Despite promises to the contrary and stipulations in the power purchase agreements, electricity distribution companies (Discos) have no plan to meter every customer now or in the near future.

Discreet but extensive checks by the Nigerian Tribune at the Bureau of Public Enterprises (BPE), Nigeria Electricity Regulatory Commission (NERC), Federal Ministry of Power, Works and Housing and Transmission Company of Nigeria (TCN), in Abuja, revealed a general agreement among the stakeholders that current electricity charges are still below commercial rates despite multiple increases in recent years.

Although efforts by the Nigerian Tribune to obtain copies of Share Purchase Agreement (SPA) between the companies and BPE was unsuccessful, as they were said to be confidential documents, an official said the Federal Government has actually not adhered to its side of the bargain, thus, making it difficult for regulators to also insist on strict adherence to the agreements by the investors.

The source admitted that part of the deal was for distribution companies to progressively minimise power losses by ensuring that every consumer is captured in the revenue sheet and meters provided, but said that it was equally agreed that government ministries, departments and agencies in the federal and sub-national levels must pay off their accumulated debts.

“However, a memo suggesting that the debts be deducted from source was sent to the Minister of Finance, who in turn forwarded it to President Goodluck Jonathan.
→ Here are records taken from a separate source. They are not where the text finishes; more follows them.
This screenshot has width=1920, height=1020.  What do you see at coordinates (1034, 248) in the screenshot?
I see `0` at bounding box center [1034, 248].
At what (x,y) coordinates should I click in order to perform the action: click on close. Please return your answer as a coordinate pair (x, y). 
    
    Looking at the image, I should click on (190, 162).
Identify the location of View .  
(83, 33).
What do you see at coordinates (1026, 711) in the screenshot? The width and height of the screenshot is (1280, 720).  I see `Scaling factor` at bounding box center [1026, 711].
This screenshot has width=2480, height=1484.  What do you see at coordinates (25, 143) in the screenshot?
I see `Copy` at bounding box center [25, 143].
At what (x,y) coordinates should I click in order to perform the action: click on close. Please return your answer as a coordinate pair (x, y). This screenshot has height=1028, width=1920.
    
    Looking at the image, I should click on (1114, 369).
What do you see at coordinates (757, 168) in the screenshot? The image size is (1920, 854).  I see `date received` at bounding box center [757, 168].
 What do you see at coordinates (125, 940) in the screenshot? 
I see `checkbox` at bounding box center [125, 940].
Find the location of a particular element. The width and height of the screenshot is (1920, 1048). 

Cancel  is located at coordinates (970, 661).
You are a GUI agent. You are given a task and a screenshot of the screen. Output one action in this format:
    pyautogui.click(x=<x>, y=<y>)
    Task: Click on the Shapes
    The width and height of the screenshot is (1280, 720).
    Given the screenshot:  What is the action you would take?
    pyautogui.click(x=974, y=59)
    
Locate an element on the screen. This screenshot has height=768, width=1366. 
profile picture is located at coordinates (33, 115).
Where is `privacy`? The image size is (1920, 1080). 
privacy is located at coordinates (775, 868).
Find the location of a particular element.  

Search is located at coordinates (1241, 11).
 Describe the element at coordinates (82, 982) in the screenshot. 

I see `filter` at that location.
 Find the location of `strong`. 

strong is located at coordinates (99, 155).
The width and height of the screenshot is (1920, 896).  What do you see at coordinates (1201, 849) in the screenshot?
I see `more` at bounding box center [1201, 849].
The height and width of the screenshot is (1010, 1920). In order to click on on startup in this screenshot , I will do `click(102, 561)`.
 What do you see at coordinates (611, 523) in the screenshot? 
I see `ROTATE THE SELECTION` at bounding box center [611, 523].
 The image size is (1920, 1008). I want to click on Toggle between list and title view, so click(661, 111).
Jonathan approved it, but nothing happened until that administration ended and since the present government came in, nothing has also been done about it.

“Right now, customers especially governments are owing the companies over N80 billion and they cannot even go to banks to borrow money because they have used their facilities, the Central Bank of Nigeria’s N200 billion loan that is inadequate, to solve their challenges,” the source explained.

Another official in another agency said “Discos prefer to purchase their meters from offshore sources because there, they have opportunity of credit facilities whereas Nigerian meter manufacturers insist on cash payment.”

The source said depreciation of naira has made the N49,000 meter price grossly unrealistic even as the Discos have not been allowed to transfer the increment to customers.

Nigerian Tribune further gathered that the fixed charges that was removed from monthly bills shortly before the 2015 elections was a political decision because the industry was not ripe for such removal.

It was further learnt that the Federal Government was also responsible for a substantial part of the woes in the industry by not expanding transmission facilities as agreed thus suppressing expansion of electricity generation by Generating Companies (Cencos).

Some of the Gencos have doubled their capacity since private investors took over but since transmission capacity is less than 6,000 megawatts, such Gencos are being asked to produce less than their capacity.

Meanwhile, there is serious lobbying by senior civil servants, politicians and businessmen for government to review the power privatisation.

Nigerian Tribune gathered that civil servants and politicians believed they have lost great sources of making extra money and appointments while powerful businessmen who lost out during the privatisation process are pushing for its cancellation so that they could also partake.

However, an official told the Nigerian Tribune that there are some clauses in the SPA that make it difficult for any rash decision “because if the cancellation comes from government without the companies being in default, treasury will, aside returning their purchase fund, calculate the profits that they would have made over a period of five years and pay the companies.

“But if it is proved that the companies were the ones that failed to meet the terms of agreement, government will re-purchase the company for just US$1.”